Fig. 4 |. TADs are heterogeneous units present in the genomes of individual mESCs.

a, TAD structure between 124.8 Mb and 126.7 Mb of chr4: illustration (left) and scSPRITE heat map (right); pairwise contact map at 40-kb resolution. b, TAD detection scores for 1,000 cells (middle). Box plot where whiskers represent the 10th and 90th percentiles; box limits represent the 25th and 75th percentiles; the black line represents the median; red dots represent single-cell examples (n = 1,000 cells). Representation of structures with max score (+1) and min. score (−1). Single-cell examples (right), plotted as number of DNA clusters at 40-kb resolution. c, Normalized detection scores across all 1,000 cells per each TAD detected in ensemble scSPRITE data; red line marks score = 0. d, TAD detection scores across all TADs detected in ensemble scSPRITE data per single cell; red line marks score = 0. e, TAD detection scores across 1,000 cells (clustered based on score similarity pattern): columns represent the strength of TAD detection scores for all TADs detected across chr4 in ensemble scSPRITE; gray bar indicates the variable region described in Extended Data Fig. 4c. f, Ensemble heat maps across the 39.4–41.4-Mb region of chr4 representing cells containing (Group 1, top) or lacking (Group 2, bottom) the contact emerging over the boundary of A/B compartment. g, Difference contact map across 39.4–41.4 Mb of chr4 made by subtracting the normalized contacts in Group 2 from Group 1 (Fig. 4f). Insulation scores for cells in Group 1 (purple) and Group 2 (green) are plotted.
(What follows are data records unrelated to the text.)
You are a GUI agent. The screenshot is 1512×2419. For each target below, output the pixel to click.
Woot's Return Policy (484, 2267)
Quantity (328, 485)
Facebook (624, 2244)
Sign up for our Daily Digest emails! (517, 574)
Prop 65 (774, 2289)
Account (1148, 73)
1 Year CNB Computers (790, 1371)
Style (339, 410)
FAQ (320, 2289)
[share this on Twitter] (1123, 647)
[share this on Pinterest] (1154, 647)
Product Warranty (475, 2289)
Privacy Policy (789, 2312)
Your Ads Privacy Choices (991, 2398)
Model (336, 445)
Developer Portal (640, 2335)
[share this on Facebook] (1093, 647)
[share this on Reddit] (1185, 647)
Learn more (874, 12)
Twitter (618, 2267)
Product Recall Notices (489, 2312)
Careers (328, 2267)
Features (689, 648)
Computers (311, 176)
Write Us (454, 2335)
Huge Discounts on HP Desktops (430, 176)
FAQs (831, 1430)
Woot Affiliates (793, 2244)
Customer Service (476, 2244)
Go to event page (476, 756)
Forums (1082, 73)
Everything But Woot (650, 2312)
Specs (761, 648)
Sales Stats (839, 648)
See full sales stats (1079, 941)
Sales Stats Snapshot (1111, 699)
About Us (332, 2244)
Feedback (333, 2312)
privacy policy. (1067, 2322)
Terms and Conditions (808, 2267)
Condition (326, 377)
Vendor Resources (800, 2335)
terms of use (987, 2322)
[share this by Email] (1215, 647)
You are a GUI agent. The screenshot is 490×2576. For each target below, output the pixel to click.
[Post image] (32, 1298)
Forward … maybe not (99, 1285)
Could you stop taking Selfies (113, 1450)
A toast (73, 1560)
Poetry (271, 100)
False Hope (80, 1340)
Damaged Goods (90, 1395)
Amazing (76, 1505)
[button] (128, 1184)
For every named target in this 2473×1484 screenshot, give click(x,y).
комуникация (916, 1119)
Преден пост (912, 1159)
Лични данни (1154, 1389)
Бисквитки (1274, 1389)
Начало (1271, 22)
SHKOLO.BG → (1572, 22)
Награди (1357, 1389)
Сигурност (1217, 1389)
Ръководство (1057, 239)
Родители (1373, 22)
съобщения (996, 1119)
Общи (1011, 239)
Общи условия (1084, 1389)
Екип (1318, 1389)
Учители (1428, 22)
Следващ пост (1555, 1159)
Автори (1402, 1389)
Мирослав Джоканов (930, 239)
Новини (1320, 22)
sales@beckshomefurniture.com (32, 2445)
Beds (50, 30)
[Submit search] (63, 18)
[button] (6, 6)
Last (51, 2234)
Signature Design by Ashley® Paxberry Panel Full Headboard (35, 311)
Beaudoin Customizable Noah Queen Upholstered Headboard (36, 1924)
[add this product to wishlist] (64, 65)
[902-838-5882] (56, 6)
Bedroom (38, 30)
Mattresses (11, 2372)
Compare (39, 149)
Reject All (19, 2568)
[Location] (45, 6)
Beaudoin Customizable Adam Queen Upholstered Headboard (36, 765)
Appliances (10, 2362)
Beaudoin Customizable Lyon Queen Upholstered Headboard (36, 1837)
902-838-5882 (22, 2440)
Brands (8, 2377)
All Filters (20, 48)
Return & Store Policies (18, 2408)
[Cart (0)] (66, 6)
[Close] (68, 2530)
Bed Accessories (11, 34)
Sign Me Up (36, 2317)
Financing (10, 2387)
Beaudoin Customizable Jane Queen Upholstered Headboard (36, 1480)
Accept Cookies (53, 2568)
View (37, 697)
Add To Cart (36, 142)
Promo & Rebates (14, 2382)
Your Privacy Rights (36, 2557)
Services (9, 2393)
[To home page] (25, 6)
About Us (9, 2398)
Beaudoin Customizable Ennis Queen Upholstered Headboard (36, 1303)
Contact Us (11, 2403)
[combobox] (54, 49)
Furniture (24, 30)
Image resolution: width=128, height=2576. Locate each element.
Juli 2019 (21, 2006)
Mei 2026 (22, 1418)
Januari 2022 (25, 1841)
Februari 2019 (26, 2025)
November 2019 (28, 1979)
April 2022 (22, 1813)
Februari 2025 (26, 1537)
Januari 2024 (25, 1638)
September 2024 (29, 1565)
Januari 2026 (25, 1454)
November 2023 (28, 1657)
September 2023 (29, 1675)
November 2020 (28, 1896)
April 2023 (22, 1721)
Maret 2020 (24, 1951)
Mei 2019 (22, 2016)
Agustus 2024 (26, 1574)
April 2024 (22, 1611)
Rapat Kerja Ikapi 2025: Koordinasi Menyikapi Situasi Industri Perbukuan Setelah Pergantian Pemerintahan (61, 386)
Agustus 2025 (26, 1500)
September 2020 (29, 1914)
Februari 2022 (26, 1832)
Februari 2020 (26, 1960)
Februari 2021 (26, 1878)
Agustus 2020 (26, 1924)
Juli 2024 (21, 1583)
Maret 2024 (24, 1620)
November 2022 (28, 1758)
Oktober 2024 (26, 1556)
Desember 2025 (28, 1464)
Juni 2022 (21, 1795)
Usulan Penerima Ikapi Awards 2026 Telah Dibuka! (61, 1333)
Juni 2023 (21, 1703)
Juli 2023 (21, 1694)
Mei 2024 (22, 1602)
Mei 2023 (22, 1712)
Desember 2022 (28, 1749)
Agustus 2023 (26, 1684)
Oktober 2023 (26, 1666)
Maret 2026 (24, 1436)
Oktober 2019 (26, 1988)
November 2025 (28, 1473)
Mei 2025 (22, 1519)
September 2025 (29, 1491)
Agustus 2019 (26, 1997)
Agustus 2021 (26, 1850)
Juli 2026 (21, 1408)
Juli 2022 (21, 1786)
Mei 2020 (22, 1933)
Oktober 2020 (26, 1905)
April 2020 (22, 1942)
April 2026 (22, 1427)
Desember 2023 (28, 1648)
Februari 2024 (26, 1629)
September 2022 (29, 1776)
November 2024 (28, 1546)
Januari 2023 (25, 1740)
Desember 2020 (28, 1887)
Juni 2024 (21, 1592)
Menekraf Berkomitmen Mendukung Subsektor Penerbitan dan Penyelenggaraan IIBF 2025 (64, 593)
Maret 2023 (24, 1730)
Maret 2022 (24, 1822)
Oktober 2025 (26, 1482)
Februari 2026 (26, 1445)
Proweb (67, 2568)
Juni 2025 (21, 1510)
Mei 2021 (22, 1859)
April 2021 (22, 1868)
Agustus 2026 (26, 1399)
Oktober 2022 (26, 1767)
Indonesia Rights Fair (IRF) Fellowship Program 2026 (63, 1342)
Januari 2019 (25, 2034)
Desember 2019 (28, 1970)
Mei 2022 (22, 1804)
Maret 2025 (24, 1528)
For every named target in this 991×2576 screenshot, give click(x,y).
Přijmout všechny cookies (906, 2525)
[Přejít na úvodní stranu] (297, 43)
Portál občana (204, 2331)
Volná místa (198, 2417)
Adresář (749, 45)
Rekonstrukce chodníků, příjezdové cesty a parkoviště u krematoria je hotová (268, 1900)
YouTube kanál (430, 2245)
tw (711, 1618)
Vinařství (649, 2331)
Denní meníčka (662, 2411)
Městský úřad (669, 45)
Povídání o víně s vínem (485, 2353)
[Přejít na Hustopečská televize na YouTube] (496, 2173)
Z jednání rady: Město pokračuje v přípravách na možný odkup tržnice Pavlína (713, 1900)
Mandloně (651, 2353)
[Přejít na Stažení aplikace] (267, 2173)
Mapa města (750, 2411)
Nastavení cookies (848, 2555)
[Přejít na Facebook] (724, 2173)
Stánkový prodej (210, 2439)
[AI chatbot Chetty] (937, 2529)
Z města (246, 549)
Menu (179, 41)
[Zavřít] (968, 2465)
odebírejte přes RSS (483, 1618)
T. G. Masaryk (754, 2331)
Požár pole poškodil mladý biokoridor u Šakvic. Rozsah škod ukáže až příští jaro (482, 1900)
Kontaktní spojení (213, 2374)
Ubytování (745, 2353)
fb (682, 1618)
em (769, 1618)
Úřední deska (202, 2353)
Fig. 5 |. Heterogeneous structural states formed by Nanog and Tbx3 loci in individual mESCs.

a, Representation of the Nanog locus and its DNA interactions with SEs: 122.2–122.8-Mb region in chr6 with corresponding ChIP-seq tracks for H3K27ac and H3K4me3; Nanog–SE interaction (black lines). b, Representation of Tbx3 locus and its DNA interactions with Lhx5: 120.0–121.0-Mb region in chr5 with the corresponding ChIP-seq tracks for H3K27me3 and H3K4me3; Tbx3–Lhx5 interaction (black line). c, Normalized contact frequency plot between Nanog locus and 122.2–122.8-Mb surrounding region in chr6. Shown are cells containing (red) or lacking (blue) the contact between the Nanog locus and SE −300 kb. Each position refers to a 40-kb bin. Asterisks denote statistical significance (P < 0.0001, unpaired two-sided t-test with Welch’s correction) between the two groups at the specified positions (n = 1,000 random bootstrap groups for each of the two groups). Error bars represent 1 s.d. d, Normalized contact frequency plot between Tbx3 locus and 120.0–121.0-Mb surrounding region in chr5. Shown are cells containing (red) or lacking (blue) the contact between the Tbx3 locus and Lhx5. Each position refers to a 40-kb bin. Asterisks denote statistical significance (P < 0.0001, unpaired two-sided t-test with Welch’s correction) between the two groups at the specified positions (n = 1,000 random bootstrap groups for each of the two groups). Error bars represent 1 s.d. e, Schematic illustrating differences in structure when a gene of interest lacks (left) or contains (right) the long-range enhancer interaction. ChIP-seq, chromatin immunoprecipitation with sequencing.